____ ENTRIES SUPPLIED

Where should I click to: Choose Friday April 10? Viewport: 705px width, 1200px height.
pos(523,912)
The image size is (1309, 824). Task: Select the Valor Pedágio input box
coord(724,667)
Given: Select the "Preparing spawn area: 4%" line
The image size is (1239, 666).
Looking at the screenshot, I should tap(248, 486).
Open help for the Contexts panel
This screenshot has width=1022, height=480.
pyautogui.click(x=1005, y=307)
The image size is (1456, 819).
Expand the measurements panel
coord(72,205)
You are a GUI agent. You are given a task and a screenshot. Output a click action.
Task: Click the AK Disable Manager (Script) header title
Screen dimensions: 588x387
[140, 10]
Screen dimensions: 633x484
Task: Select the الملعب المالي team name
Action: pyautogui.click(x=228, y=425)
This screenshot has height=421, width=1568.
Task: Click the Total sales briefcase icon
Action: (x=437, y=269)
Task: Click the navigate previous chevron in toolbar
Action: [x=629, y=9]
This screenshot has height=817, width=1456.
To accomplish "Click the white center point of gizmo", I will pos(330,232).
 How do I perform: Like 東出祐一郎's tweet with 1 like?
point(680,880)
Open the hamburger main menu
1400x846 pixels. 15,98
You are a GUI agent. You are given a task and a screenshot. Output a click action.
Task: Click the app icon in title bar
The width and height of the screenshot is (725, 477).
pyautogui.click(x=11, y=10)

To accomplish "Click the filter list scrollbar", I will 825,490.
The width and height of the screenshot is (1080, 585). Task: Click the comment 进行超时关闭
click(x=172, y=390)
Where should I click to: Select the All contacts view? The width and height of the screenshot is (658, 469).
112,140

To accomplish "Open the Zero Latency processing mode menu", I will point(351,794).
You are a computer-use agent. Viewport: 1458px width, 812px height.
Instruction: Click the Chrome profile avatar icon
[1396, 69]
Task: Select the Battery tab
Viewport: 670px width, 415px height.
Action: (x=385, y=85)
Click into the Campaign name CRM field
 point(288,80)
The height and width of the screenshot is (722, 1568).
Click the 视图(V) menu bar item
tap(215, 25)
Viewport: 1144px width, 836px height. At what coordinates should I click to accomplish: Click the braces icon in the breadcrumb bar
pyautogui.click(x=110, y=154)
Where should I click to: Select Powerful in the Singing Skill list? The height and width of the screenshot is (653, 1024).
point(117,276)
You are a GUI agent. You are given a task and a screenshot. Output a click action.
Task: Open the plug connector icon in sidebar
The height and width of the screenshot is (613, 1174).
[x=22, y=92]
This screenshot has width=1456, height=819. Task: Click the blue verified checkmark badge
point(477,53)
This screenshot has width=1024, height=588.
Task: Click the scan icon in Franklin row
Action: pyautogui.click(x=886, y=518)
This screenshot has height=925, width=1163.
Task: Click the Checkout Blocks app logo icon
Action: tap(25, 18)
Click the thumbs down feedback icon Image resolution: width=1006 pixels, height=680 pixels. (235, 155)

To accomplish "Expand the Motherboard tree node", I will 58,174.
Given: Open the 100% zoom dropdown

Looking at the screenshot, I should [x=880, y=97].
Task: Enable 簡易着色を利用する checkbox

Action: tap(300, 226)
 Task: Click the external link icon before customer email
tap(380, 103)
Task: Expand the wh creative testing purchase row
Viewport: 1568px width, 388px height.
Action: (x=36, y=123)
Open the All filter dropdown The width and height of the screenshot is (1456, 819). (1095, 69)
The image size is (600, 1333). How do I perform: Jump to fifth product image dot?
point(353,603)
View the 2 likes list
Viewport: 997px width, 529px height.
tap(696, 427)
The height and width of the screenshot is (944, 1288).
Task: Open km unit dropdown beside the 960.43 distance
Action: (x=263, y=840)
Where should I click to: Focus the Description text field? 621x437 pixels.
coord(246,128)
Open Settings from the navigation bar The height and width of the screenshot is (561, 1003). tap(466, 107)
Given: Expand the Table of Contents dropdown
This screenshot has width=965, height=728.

________

SET EXERCISE: Write out again the rows from the line containing "The height and width of the screenshot is (722, 1568)." through the line containing "pyautogui.click(x=110, y=154)", requests included. Multiply each coordinate in the answers by 1.2 and round to whole numbers, with halves going up.

PROBLEM SOLUTION:
The height and width of the screenshot is (722, 1568).
Click the 视图(V) menu bar item
tap(258, 30)
Viewport: 1144px width, 836px height. At what coordinates should I click to accomplish: Click the braces icon in the breadcrumb bar
pyautogui.click(x=132, y=185)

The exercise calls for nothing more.